Invoking the Law of Unintended Consequences

Jack Kinsella

''When Guns Are Outlawed, Only Outlaws Will Have Guns''

Commentary on the News

Thursday, April 19, 2007

Jack Kinsella - Omega Letter Editor

It is a certainty that the Virginia Tech shooting will dominate the media to the exclusion of all else for as long as the media can milk the story. So I'll limit my conversation on the topic to just two observations before moving on to make my point.

In the first place, there are already demands that everybody above the rank of janitor at the university be fired for not locking down the university when the first two killings took place. Police found two bodies, a male and female, and believed the killings were part of a domestic dispute.

Given the information that they had, there were but two choices. Lock down the entire campus, possibly creating a panic in which some of the students may have been injured. In hindsight, that would appear to have been the correct choice. But who could have guessed?

This case was bizarre by any standard. In the 'normal' course of events (if one can bend the word 'normal' enough to make it fit a murder scene) the murderer kills his victim, and then flees the scene to avoid being captured.

That is what the campus authorities wrongly assumed was the case in this instance. The media continues to trumpet the fact that the Virginia Tech Massacre was the worst mass-shooting in US history. Think about our blood-soaked history for a second and allow that fact to pull things into perspective.

It was worse than the bloodiest day in old Tombstone. It was worse than the Chicago St Valentine's Day Massacre. It was worse than the U of T shootings by Charles Whitman back in 1966. It was worse than Columbine. In all our history, it was the worst case of mass murder ever, period.

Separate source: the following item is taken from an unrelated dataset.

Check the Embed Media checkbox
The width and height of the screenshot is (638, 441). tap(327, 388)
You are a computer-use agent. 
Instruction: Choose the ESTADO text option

To allege the school authorities were negligent because they didn't anticipate that this rather ordinary-appearing homicide (again, forgive my use of the word 'ordinary' but the fact that such a word fits is terrifyingly revealing of our cultural decline) was the precursor to an inevitable massacre is simply ridiculous.

The next observation I think is worth making has to do with the fact that the shooter evidently had nothing to fear. He walked from classroom to classroom, shooting students with impunity, stopping along the way to reload his weapons.

At least forty-eight people were either killed or injured in a 21 minute shooting spree. That means the gunman fired a minimum of 48 rounds before turning the weapon on himself. There are stories of students holding the doors closed to keep the gunman out as he fired through the doors into the classrooms.

At least one professor reportedly held the door shut long enough to allow his students to escape jumping out of windows, before the professor was killed by one of the rounds that penetrated the door.

At least forty-eight rounds. At least 21 minutes. What if just one of those professors or students had themselves been armed?

What if the gunman walked into one of the classrooms and was cut down by an armed student or teacher before he could complete his mission? If it saved just one student, if that student was your kid, would it have been worth it?

The massacre was a direct result of the American social myth that guns kill people. Following that logic, if one eliminates guns, one eliminates murder. That logic is clearly flawed.

Guns are inanimate objects. Without a person pulling the trigger, a gun is no more dangerous than a steam iron.

Anybody with enough money can obtain a gun provided they aren't worried about getting arrested. When a guy intends to use it to commit murder, the risk of arrest for unlawful possession of a handgun isn't much of a deterrent.

It only deters the kind of people who aren't planning to use a weapon in a major crime.

Remember the old bumper sticker? "When guns are outlawed, only outlaws will have guns."

I don't mean to use this tragedy to make a political point. It isn't a political point that I am trying to make -- it is a point of logic.

Florida adopted a right-to-carry law in 1987. At the time the law was passed, critics predicted increases in violence. So when the law went into effect, the Dade County Police began a program to record all arrest and non arrest incidents involving concealed carry licensees.

Between September of 1987 and August of 1992, Dade County recorded 4 crimes committed by licensees with firearms. None of these crimes resulted in an injury.

The record keeping program was abandoned in 1992 because there were not enough incidents to justify tracking them.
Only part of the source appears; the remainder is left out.